Though it can be hard to correctly recall one true thing that happened right up until the moment my then-future-bride was literally dropped into my lap on a cool spring night in 1996 at a party in Chicago, to follow the standard format of the Class Report, let us briefly consider College: it was the expected montage of bacchanals and jackassery, though for one brief, confused period of that time, I may have also worked at a DisneyStore. “Fat, drunk and stupid is no way to go through life, son,” they may have said, but we tried it out anyway.
A move to Chicago followed, to pursue a Career and, as it turned out, to date the Irish. The work was steady; the Irish were fickle, though entertaining – the sunny summer afternoons in assorted backyards getting smashed on gin-and-tonics with the family priests and arguing sticky points of theology and dogma had their charms, but eventually, even the most patient man can only see that goddamn “Riverdance” so many times.

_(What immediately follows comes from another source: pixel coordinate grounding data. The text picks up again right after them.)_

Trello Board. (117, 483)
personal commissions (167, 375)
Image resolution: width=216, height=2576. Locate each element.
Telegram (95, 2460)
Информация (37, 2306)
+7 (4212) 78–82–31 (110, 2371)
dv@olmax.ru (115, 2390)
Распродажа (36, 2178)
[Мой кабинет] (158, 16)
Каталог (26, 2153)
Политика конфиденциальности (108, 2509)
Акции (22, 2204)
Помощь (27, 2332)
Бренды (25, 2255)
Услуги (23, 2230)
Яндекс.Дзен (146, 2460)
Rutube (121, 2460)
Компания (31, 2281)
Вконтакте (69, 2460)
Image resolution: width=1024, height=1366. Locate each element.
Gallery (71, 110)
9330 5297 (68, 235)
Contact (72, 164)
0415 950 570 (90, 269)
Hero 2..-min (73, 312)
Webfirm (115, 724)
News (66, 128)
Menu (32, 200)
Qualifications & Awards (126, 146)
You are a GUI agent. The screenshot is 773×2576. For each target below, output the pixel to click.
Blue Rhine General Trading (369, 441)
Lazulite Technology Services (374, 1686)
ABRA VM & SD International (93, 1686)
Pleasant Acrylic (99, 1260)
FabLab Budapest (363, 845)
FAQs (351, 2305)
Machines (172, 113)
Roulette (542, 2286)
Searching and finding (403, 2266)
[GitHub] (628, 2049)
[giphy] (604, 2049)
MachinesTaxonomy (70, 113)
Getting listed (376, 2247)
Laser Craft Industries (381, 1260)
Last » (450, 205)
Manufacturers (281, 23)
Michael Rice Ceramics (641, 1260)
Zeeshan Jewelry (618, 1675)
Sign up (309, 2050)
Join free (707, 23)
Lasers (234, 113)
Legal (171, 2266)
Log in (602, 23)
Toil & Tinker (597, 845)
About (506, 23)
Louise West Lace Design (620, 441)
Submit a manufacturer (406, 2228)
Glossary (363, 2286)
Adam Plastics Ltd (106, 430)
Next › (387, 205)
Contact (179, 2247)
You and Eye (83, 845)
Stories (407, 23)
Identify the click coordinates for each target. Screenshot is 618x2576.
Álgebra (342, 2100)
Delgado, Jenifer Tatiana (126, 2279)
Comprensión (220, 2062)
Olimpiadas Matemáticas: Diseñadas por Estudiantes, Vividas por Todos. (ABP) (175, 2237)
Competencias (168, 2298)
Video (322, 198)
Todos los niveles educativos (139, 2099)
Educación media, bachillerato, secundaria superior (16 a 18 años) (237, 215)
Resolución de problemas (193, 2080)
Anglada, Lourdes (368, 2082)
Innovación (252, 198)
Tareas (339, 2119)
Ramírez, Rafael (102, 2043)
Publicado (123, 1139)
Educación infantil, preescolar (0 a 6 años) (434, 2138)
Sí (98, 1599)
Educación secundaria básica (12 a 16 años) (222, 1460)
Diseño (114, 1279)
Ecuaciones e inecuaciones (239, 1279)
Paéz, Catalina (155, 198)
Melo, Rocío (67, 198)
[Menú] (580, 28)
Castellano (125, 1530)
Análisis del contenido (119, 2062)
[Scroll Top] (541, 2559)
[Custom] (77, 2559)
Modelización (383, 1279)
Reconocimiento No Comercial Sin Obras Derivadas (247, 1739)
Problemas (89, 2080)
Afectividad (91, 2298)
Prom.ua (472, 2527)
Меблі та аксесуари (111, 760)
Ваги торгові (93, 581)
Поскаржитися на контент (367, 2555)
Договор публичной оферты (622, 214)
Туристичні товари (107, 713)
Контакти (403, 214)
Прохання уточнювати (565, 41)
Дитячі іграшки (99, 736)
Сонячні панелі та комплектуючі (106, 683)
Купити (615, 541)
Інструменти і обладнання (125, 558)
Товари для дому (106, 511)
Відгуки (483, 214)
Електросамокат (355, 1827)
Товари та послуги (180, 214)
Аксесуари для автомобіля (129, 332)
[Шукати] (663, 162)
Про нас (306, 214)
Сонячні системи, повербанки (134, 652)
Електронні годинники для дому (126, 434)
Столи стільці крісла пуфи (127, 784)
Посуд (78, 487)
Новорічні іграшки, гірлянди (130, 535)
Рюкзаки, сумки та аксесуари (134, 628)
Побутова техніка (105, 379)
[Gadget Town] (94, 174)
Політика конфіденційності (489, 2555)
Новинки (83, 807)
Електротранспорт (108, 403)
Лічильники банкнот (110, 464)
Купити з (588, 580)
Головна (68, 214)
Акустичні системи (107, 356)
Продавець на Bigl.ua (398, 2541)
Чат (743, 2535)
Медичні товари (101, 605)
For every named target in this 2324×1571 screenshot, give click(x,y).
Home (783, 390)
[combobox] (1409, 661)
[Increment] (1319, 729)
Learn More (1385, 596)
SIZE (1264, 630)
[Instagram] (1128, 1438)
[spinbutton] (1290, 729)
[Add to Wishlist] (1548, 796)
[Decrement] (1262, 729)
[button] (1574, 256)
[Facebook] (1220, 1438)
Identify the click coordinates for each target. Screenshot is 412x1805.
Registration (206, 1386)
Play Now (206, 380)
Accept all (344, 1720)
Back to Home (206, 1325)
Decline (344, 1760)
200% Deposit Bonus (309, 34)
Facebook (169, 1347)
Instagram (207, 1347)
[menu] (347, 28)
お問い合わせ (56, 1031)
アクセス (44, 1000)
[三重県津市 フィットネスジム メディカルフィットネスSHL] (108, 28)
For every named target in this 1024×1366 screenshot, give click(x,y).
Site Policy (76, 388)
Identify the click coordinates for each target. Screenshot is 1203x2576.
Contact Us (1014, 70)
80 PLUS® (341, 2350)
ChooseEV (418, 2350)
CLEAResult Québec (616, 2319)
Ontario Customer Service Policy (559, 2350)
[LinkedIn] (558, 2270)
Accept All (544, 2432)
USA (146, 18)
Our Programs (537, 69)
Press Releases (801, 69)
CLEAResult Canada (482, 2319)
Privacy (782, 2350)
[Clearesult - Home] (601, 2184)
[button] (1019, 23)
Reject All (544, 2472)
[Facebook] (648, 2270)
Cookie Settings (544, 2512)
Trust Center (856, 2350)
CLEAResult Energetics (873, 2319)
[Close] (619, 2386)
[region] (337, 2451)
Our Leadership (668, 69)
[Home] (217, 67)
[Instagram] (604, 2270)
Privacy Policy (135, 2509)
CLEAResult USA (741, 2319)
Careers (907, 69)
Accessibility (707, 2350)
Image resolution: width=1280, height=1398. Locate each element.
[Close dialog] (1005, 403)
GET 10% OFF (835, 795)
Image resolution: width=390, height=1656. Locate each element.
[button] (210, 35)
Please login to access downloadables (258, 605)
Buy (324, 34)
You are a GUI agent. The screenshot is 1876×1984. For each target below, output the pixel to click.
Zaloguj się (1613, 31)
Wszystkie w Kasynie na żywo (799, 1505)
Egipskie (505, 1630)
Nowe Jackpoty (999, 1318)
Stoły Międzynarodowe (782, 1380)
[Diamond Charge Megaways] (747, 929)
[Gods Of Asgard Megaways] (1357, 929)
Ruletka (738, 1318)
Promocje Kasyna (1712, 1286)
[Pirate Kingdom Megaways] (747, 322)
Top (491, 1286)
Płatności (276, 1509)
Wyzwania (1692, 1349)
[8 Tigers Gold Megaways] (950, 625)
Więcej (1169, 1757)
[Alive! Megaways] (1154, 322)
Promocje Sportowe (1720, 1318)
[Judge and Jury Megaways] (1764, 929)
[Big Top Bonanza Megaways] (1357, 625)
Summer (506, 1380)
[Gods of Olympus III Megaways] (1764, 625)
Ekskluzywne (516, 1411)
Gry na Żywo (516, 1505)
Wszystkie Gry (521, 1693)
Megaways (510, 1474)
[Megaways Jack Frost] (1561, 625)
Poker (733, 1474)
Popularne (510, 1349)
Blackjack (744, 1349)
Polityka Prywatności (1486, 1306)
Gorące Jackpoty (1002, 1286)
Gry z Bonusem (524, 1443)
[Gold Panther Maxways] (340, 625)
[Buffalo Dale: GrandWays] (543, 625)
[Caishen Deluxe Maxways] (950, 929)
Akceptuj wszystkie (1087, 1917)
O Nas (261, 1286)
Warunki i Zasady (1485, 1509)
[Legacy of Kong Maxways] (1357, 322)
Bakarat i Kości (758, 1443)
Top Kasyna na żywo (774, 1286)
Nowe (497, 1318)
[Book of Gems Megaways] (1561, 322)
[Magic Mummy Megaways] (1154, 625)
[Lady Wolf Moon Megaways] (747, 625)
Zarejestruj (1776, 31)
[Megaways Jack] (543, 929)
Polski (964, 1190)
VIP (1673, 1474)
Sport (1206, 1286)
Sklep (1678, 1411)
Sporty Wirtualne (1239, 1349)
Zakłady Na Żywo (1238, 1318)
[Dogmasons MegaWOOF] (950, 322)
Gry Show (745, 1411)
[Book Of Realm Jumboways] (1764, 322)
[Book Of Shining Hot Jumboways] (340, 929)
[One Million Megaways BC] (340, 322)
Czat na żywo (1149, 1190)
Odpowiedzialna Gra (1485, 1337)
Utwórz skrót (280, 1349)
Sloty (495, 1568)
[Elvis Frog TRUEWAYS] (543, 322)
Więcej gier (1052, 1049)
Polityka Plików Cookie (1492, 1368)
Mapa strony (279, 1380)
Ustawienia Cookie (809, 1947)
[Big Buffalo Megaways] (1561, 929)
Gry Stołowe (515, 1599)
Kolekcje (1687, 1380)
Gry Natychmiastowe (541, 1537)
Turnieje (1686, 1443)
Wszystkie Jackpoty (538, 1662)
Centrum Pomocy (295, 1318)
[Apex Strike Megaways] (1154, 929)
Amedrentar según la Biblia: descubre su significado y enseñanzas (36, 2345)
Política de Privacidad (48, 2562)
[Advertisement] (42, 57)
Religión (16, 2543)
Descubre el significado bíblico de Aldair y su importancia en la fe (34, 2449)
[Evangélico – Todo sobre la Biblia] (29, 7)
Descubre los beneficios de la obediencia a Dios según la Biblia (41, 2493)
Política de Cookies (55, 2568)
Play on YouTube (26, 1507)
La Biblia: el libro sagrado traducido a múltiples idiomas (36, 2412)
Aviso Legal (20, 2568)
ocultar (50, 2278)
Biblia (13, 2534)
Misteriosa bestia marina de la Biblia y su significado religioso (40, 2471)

A few explosions and a trip to the desert later, we’re back at that cool spring night and the future-bride, The Lovely Cindy. We meet cute, date aggressively, gamble frequently, fall in love, and marry delightfully in a weathered yet classic Chicago tiki bar. We travel, we buy a Jetta, we follow Wilco – at the time, we’re the very picture of 20-something urban white Chicago, only without so many afternoons at Wrigley Field, and with slightly darker hair.
Married as of this writing nearly seven years, Ms. Cindy and I have navigated the Chicago Public School System, the Internets (up and down again like Slim Pickens at the end of “Dr. Strangelove”), and the interstate to and from Minneapolis. We’ve seen tiki bars, rockabilly shows, Wayne Newton, our share of funerals and disagreements with extended family, and the wrong side of New Orleans too early in the morning. We’ve renovated one home from top to bottom in Golden Valley, MN, and we’re working on our second here in Park Ridge -- the house her Grandpa built after Iwo, the house she grew up in. We can make a decent pancake breakfast, a killer mai tai, and one hell of a sweet baby – two, in fact.
And sure, the Career keeps charting its own path, too. I’ve sold rum to college kids, and whisky to their grandparents. I’ve sold washing detergent to the third world, ice cream to monkeys, beluga whales to Chicago, and if you’ve ever been to Target in the last three years, I’ve reached out to you in one way or another. I’ve pushed toasted warm sandwiches, cereals you’ll never eat, beer you’ll never drink, cars you’ll never drive, and milk. I’ve made a man in cycling shorts jump on the back of a 500 lb. pig and taken photos of it. I’ve sold the opportunity to Die for Your Country to teenagers. And their Parents.
It’s a remarkably average life, I think -- an amiable construction, somewhere between Cliff Huxtable and Clark Griswold. Where does that leave me, exactly? Peter Griffin? Sweet.